TASK ITEM: Look below for the line with "You are a GUI", then repeat it and all lines after it, exactly, minus any pictures.

Saved entries:
···

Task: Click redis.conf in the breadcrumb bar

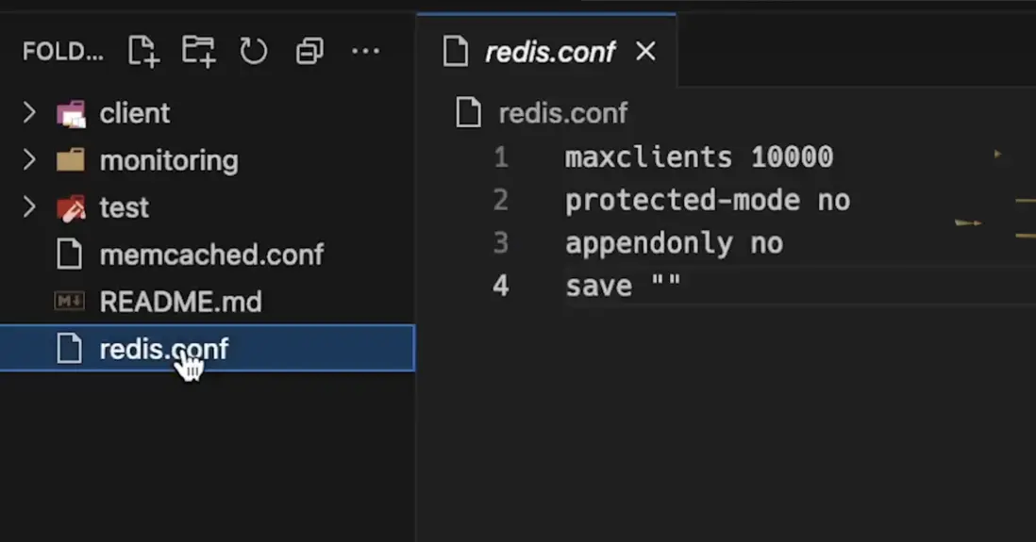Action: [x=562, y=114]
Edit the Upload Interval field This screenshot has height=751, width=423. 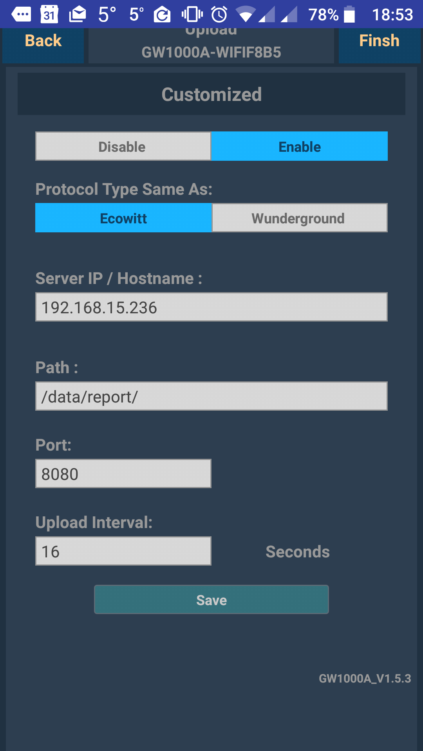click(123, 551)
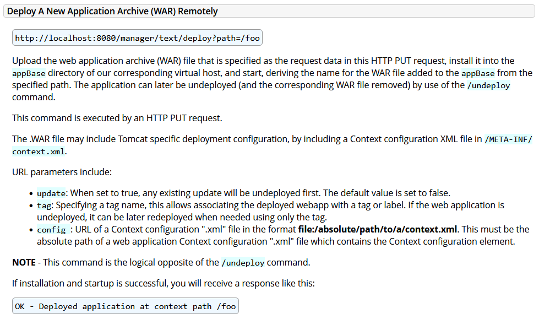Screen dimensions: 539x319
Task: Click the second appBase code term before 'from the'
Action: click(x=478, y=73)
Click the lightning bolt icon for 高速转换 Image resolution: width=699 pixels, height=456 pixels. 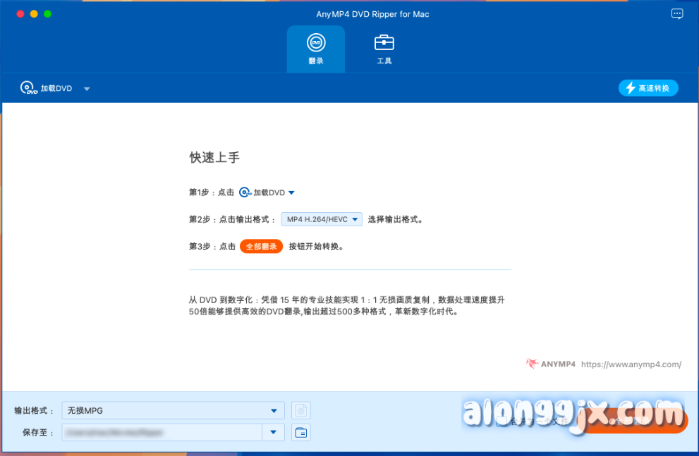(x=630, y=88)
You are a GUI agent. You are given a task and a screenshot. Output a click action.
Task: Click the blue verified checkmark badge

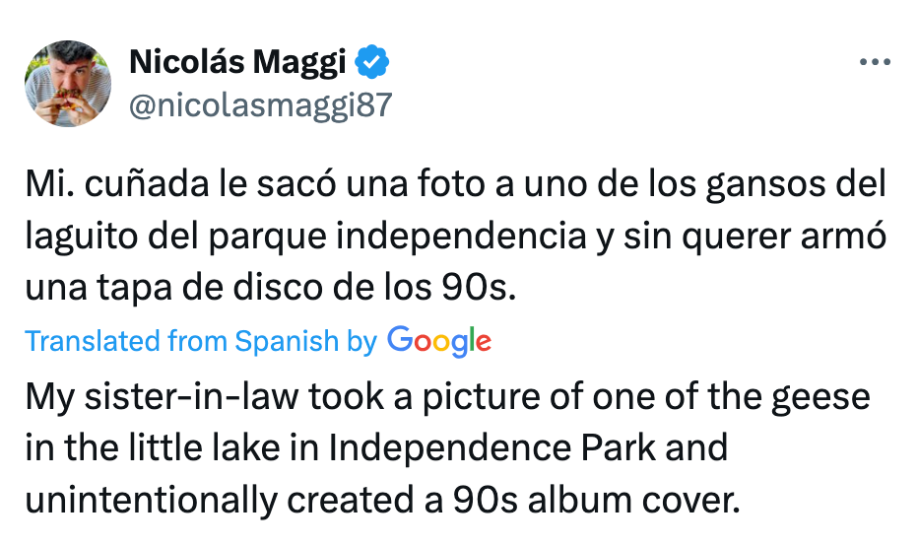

···

ANSWER TO THIS TASK:
You are a GUI agent. You are given a task and a screenshot. Output a click action.
Task: Click the blue verified checkmark badge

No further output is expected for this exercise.